Despite this, the two did not get along when they were both in prison together in Jalisco. According to journalist Jesús Lemus, who served time with the two in Puente Grande prison, Palma would kidnap El Chapo’s escorts and try to take away whatever power El Chapo had in the prison. 

But unlike El Chapo, El Güero stayed in prison, being transferred between prisons in Mexico and the United States. This May, he caused a polemic in Mexico when a Jaliscan judge annulled his conviction of belonging to a criminal organization, setting him free and causing an international embarrassment for President López Obrador. But in July he was sent back to a maximum-security prison in the state of Mexico. 

Los Hermanos Arellano Félix (Manuel Masalva & Alfonso Dosal)

Ramon Arellano Félix, played by Manuel Masalva, and Benjamín Arellano Félix, played by Alfonso Dosal, were two of the leaders of the Tijuana Cartel, one of Mexico’s biggest cartels in the 90s. Along with their other siblings, they ran the trafficking routes out of the northwestern Mexican city of Tijuana to the United States. 

After losing much of their power to the Sinaloa cartel at the end of the 90s, Ramon went down to the resort city of Mazatlán, Sinaloa in 2002 to try to regain control of the trade. Things did not go as planned and Ramón ended up dying in a shootout with Mexican police in the middle of the city’s carnival. 

Benjamín met a different fate than his brother after the DEA discovered that his daughter had a rare medical condition, the Mexican Army found him visiting a specialist in Puebla, Mexico in March 2002. He was subsequently arrested and extradited to the United States where he remains in prison. 

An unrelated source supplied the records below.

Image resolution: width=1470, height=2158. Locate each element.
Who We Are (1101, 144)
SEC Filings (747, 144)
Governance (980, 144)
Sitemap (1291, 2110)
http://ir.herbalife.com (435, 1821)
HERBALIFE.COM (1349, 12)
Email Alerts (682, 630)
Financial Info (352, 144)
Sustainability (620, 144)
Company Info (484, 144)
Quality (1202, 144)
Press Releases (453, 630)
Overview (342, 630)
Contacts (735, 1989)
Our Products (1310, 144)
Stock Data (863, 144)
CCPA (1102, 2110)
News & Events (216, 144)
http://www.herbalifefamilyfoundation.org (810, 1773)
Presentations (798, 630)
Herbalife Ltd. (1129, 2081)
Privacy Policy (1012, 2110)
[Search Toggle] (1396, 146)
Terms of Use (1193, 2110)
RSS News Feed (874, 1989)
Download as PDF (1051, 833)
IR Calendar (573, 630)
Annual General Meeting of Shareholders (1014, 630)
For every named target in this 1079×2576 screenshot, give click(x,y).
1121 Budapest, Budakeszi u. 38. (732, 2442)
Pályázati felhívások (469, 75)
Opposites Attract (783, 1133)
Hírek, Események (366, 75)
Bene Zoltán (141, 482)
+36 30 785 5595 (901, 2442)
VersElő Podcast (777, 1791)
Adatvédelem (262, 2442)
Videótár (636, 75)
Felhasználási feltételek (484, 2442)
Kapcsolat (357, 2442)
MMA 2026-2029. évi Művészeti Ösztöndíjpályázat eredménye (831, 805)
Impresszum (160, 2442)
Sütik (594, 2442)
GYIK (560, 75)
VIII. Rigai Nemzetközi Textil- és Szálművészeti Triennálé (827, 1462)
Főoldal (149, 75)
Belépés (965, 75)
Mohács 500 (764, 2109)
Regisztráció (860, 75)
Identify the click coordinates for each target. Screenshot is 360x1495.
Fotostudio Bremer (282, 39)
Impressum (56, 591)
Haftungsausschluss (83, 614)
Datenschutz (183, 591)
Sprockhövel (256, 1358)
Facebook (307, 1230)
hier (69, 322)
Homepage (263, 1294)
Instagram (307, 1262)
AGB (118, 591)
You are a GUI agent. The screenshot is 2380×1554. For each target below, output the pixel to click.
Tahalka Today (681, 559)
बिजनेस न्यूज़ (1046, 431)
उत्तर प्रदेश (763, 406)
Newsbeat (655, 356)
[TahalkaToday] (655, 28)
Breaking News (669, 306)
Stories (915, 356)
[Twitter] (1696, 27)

Enedina Arellano Félix de Toledo (Mayra Hermosillo)

Mayra Hermosillo interpreted the role of Enedina Arellano Félix de Toledo, the sister of the Arellano Félix brothers. Throughout Season 3 you can see her calling all the shots in Tijuana Cartel meetings. In the real world, her role within the cartel was not that different from how she is portrayed in “Narcos: Mexico.” 

While her brothers are often perceived as the ones who went to war with the other cartels, Enedina was in charge of money laundering and invested the cartel’s drug money in various businesses, from pharmacies to real estate. But as her brothers have been imprisoned or murdered over the years, she remains free and has reportedly controlled what’s left of the Tijuana cartel since 2008. According to the newspaper El País, she’s not a fan of her featured role in “Narcos” because she doesn’t like the attention it brings. 

Amado Carrillo Fuentes (José María Yazpik)

José María Yazpik is the real star of “Narcos: Mexico” for his role as one of the world’s most notorious drug traffickers, Amado Carrillo Fuentes. Carrillo Fuentes was known as el señor de los cielos (lord of the skies) because of the way that he flew drugs around the continent undetected in his own fleet of planes. Carrillo Fuentes was the head of the Juárez Cartel. He consolidated the cartel’s brutal control of the area around the Texas border and the transportation of cocaine to the United States.  

However, el señor de los cielos met an unexpected end in 1997 when he died while undergoing plastic surgery to evade authorities. The surgeons who conducted the operation were brutally murdered later on, presumably by people seeking vengeance for Carrillo Fuentes’s death. Despite evidence of his death, various conspiracy theories state that Carrillo Fuentes didn’t die but planned the entire operation to fake his death and live out a life in hiding.